Synsphyronus absitus

Scientific classification
- Kingdom: Animalia
- Phylum: Arthropoda
- Subphylum: Chelicerata
- Class: Arachnida
- Order: Pseudoscorpiones
- Family: Garypidae
- Genus: Synsphyronus
- Species: S. absitus
- Binomial name: Synsphyronus absitus Harvey, 1987

= Synsphyronus absitus =

- Genus: Synsphyronus
- Species: absitus
- Authority: Harvey, 1987

Species of pseudoscorpion

Synsphyronus absitus is a species of pseudoscorpion in the Garypidae family. It is endemic to Australia. It was described in 1987 by Australian arachnologist Mark Harvey. The specific epithet absitus (Latin: 'distant', 'apart' or 'remote') refers to its widespread distribution.

==Description==
The body length of males is 3.2–3.9 mm; that of females 3.3–4.9 mm. Colouration is yellow-brown.
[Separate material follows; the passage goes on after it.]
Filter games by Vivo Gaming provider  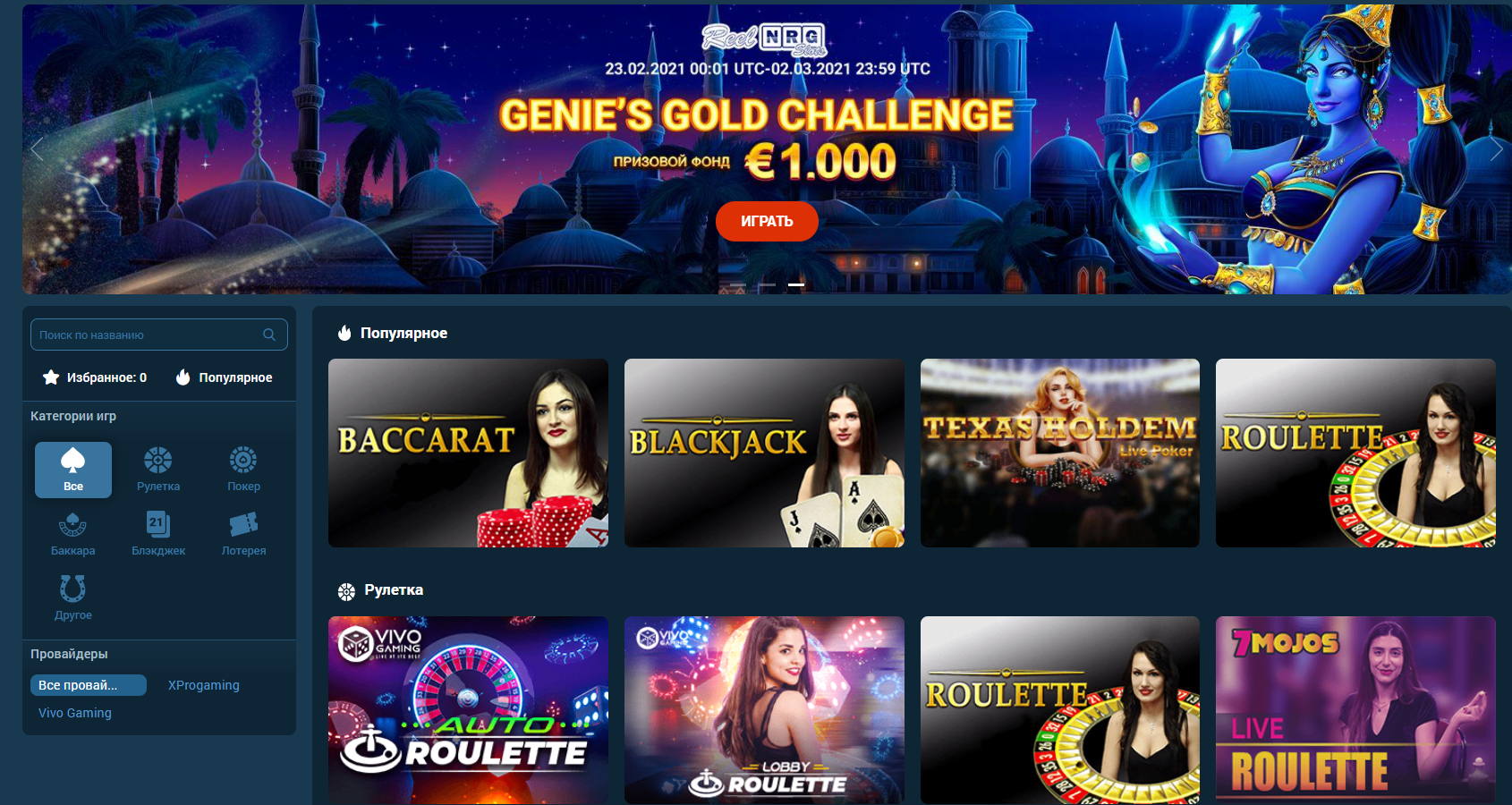tap(75, 713)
==Distribution and habitat==
The species occurs in the Northern Territory, Queensland, South Australia and Western Australia. The type locality is Mundibarcooloo Waterhole, on Strzelecki Creek in the Lake Eyre basin, some 125 km south-south-west of Innamincka. The holotype was found beneath the bark of a coolabah tree.

==Behaviour==
The pseudoscorpions are terrestrial predators.